**Exercise aim:**
Please convert only the lines of the rows that begin at the line containing "of column two" and stop after the line containing "tap(86, 304)" into a JSON list of strings, one string per line, with blank lines skipped. Leave the pictures out.

---*---

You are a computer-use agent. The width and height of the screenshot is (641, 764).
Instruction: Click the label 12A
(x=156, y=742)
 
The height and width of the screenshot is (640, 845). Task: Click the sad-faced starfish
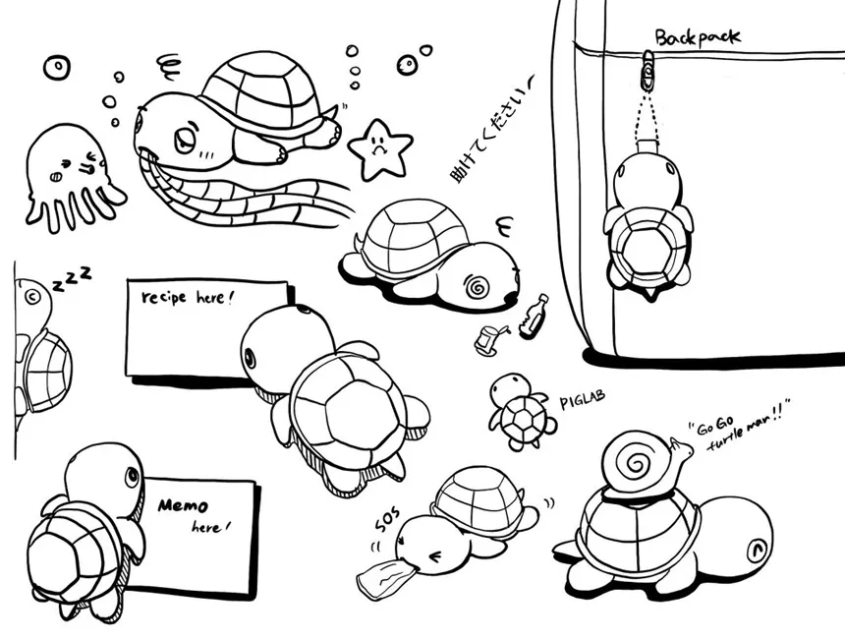379,149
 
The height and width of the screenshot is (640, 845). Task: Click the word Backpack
698,36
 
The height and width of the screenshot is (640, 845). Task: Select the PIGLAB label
582,399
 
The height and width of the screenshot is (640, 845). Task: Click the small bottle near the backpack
534,317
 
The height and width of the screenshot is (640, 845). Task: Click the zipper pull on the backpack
648,69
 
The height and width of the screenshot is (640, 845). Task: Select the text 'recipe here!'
187,297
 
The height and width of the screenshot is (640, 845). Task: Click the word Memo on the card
183,505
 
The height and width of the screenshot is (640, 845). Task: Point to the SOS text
388,519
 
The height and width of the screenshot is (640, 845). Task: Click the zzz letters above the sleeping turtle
71,279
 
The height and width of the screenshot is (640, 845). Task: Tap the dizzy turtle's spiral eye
477,287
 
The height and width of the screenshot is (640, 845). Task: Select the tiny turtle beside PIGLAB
522,411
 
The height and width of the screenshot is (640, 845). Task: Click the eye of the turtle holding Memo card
132,476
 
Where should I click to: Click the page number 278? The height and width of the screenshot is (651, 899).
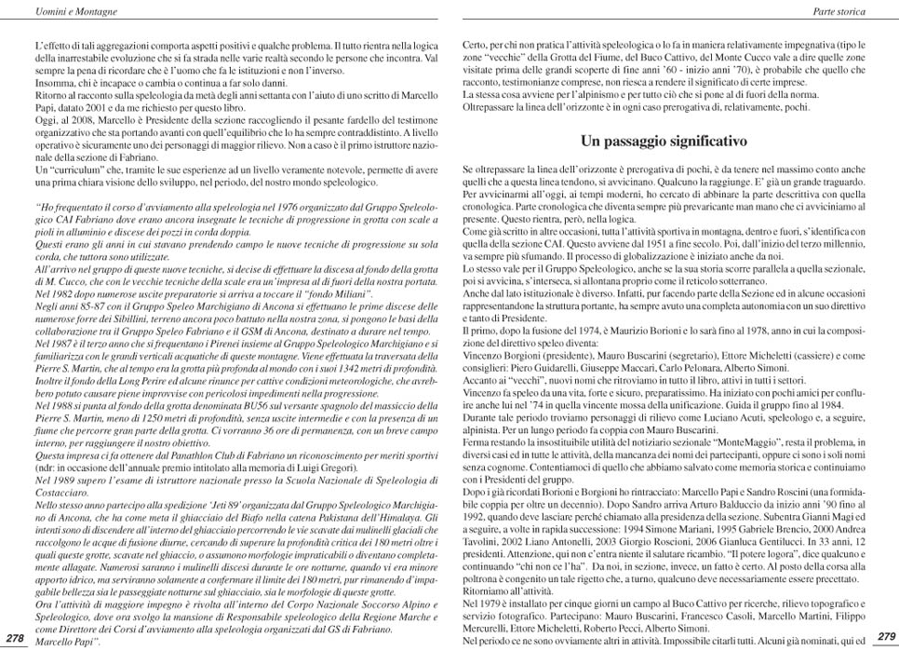coord(15,637)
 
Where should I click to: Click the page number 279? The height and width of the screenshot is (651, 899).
coord(886,636)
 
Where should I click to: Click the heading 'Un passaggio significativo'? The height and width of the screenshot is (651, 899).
coord(664,142)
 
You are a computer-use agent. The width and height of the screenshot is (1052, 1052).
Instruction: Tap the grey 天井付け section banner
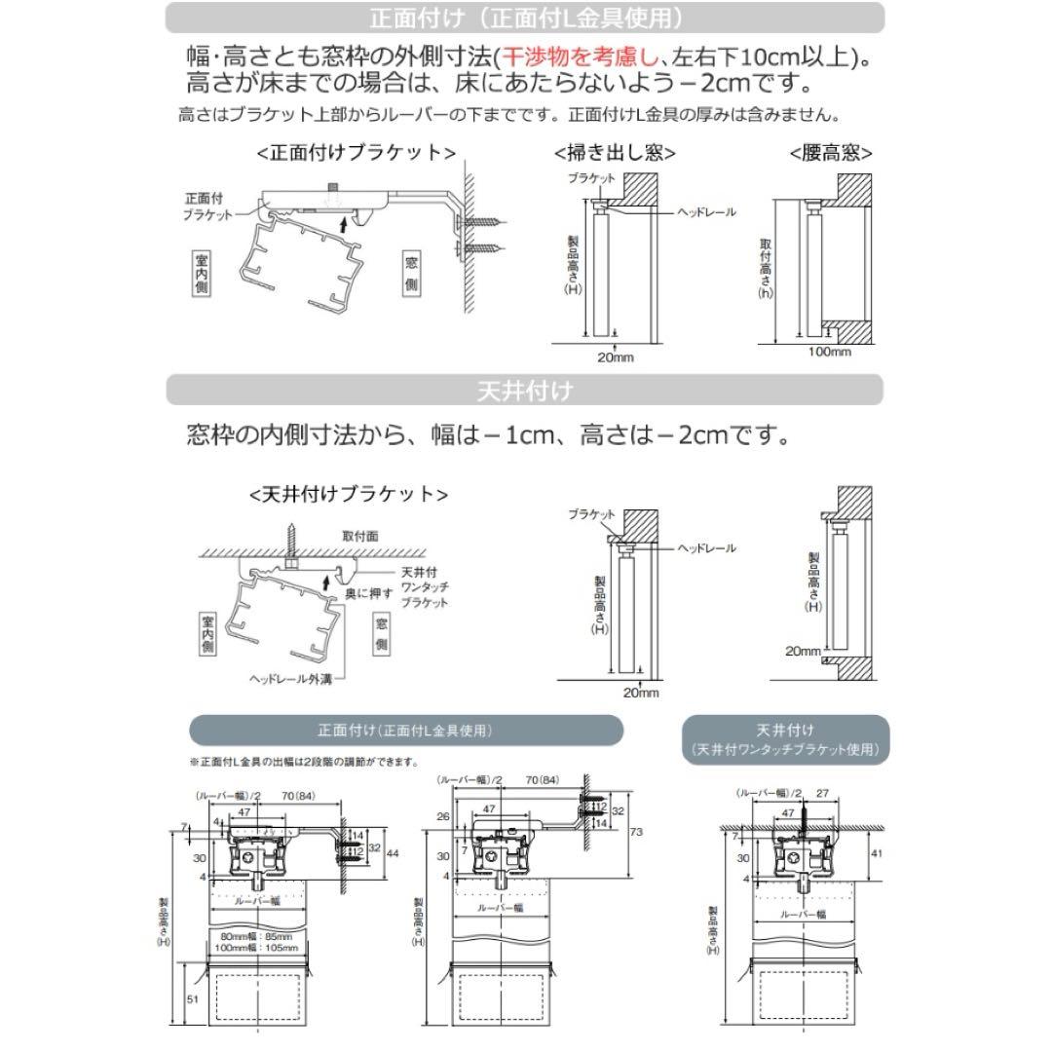(x=525, y=391)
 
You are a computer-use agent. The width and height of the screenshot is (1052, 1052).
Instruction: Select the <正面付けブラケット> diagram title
(x=356, y=153)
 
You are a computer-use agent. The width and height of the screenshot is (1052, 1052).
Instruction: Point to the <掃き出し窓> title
(x=615, y=153)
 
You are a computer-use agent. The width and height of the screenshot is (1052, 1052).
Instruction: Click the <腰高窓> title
(x=830, y=153)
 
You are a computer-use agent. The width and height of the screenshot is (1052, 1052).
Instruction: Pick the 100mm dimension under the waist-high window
(x=829, y=352)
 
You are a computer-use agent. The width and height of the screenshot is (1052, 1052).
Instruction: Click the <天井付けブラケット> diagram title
(x=349, y=494)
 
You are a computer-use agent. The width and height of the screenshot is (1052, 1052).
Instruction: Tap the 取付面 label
(x=360, y=536)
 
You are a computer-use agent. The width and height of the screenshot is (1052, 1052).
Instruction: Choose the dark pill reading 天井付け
(x=784, y=739)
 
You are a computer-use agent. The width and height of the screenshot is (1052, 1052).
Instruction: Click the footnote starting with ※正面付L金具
(x=304, y=762)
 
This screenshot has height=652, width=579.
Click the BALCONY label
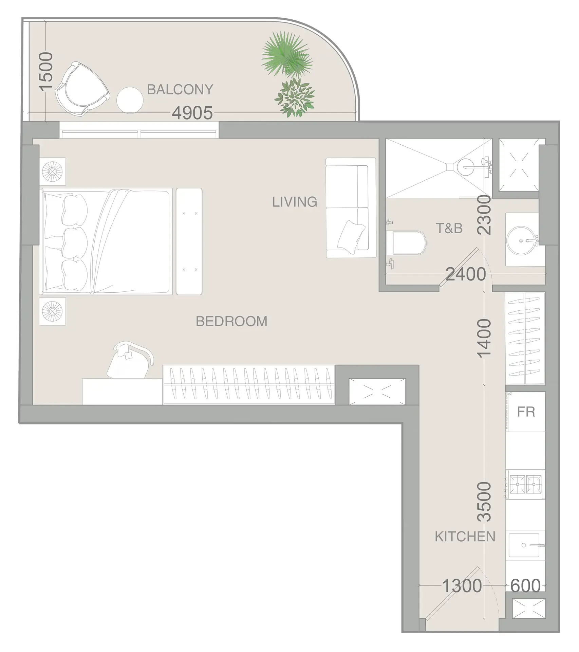click(x=180, y=90)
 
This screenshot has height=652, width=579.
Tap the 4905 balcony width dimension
click(x=192, y=113)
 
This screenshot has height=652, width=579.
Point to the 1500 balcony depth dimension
click(x=46, y=71)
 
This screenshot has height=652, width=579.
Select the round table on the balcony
click(x=130, y=100)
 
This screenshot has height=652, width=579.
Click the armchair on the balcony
click(x=82, y=89)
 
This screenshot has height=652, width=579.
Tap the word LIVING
click(x=295, y=202)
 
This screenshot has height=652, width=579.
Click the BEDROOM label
click(x=231, y=321)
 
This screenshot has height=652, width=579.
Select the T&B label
click(x=449, y=229)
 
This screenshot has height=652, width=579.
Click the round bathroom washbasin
click(x=521, y=240)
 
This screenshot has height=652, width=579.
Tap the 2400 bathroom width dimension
click(x=465, y=274)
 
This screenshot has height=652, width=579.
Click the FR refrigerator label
click(x=526, y=412)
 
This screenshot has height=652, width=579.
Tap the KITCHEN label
click(x=465, y=537)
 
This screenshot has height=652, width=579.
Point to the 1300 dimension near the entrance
click(x=462, y=586)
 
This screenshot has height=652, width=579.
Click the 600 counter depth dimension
click(x=525, y=586)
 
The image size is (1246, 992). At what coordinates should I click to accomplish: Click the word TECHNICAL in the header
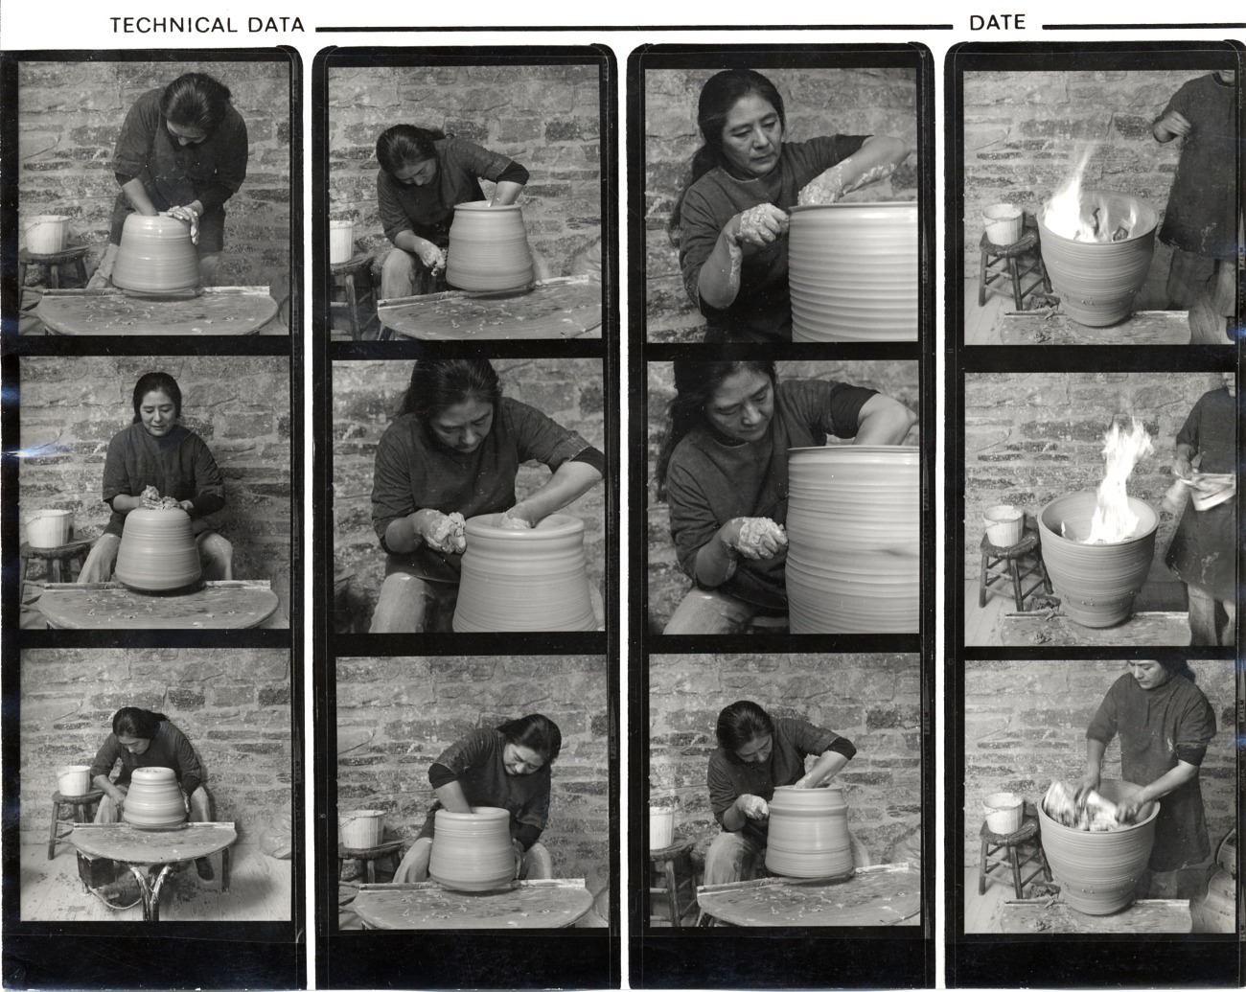click(173, 25)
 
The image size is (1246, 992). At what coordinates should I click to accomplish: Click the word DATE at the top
click(998, 23)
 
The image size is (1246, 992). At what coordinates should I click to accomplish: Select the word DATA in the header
click(276, 25)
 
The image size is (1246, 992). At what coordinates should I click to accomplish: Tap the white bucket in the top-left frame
click(45, 234)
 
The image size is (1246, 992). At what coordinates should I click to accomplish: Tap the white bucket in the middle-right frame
click(1003, 525)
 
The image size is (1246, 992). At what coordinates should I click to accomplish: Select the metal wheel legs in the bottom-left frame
click(151, 888)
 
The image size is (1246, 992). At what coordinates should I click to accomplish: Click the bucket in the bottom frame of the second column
click(362, 828)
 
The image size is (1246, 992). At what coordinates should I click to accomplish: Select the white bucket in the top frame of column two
click(341, 241)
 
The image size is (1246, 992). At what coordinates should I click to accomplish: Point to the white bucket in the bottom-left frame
click(74, 780)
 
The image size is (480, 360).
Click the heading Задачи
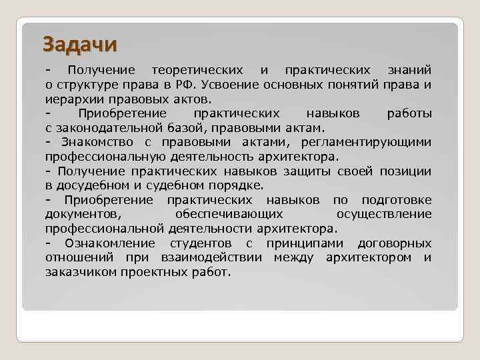point(80,44)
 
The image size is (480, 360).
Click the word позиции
point(405,171)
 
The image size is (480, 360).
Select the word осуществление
point(384,214)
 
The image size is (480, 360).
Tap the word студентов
point(201,243)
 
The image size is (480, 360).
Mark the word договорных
point(394,243)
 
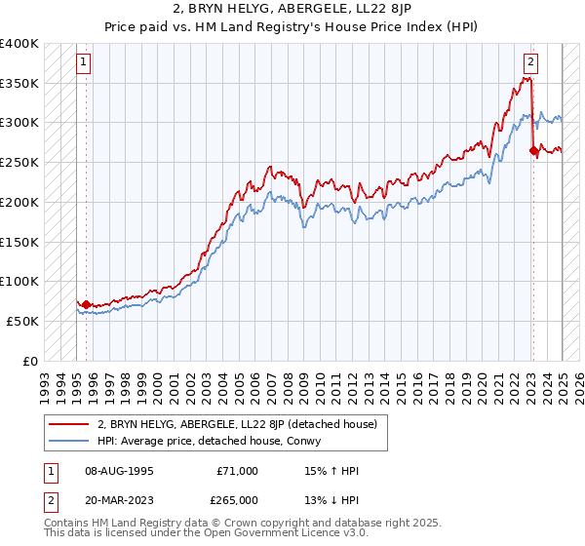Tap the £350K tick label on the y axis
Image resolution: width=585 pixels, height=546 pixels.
tap(20, 84)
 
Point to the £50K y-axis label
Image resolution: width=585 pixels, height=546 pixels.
tap(22, 321)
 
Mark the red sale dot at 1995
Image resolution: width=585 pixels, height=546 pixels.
tap(86, 304)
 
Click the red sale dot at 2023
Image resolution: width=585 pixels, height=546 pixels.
tap(533, 150)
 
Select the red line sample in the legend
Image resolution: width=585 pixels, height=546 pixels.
tap(69, 423)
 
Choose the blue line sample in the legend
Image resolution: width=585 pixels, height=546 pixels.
tap(69, 440)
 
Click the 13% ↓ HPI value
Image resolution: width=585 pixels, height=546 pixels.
tap(332, 500)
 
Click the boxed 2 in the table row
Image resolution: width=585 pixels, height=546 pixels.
tap(49, 500)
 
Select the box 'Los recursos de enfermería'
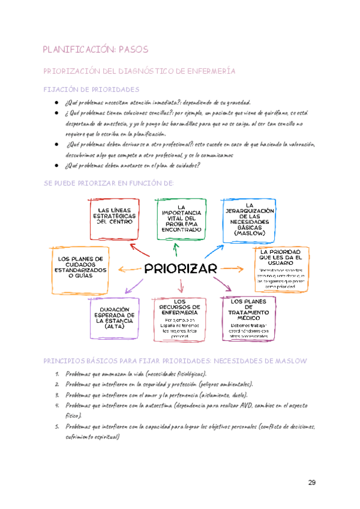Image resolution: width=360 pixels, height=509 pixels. click(179, 319)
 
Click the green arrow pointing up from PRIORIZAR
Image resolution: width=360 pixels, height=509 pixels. click(175, 248)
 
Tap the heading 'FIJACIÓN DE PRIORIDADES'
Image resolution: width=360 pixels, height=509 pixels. click(91, 89)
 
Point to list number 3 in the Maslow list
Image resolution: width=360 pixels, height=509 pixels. click(56, 395)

---*---

**Full output:**
[
  "The image size is (1246, 992). At what coordinates should I click to accomplish: Select the white bucket in the top frame of column two",
  "click(341, 241)",
  "The image size is (1246, 992). At what coordinates should I click to accomplish: Point to the white bucket in the bottom-left frame",
  "click(74, 780)",
  "The image size is (480, 360).",
  "Click the heading Задачи",
  "point(80,44)",
  "The image size is (480, 360).",
  "Click the word позиции",
  "point(405,171)",
  "The image size is (480, 360).",
  "Select the word осуществление",
  "point(384,214)",
  "The image size is (480, 360).",
  "Tap the word студентов",
  "point(201,243)",
  "The image size is (480, 360).",
  "Mark the word договорных",
  "point(394,243)",
  "Tap the £350K tick label on the y axis",
  "Image resolution: width=585 pixels, height=546 pixels.",
  "tap(20, 84)",
  "Point to the £50K y-axis label",
  "Image resolution: width=585 pixels, height=546 pixels.",
  "tap(22, 321)",
  "Mark the red sale dot at 1995",
  "Image resolution: width=585 pixels, height=546 pixels.",
  "tap(86, 304)"
]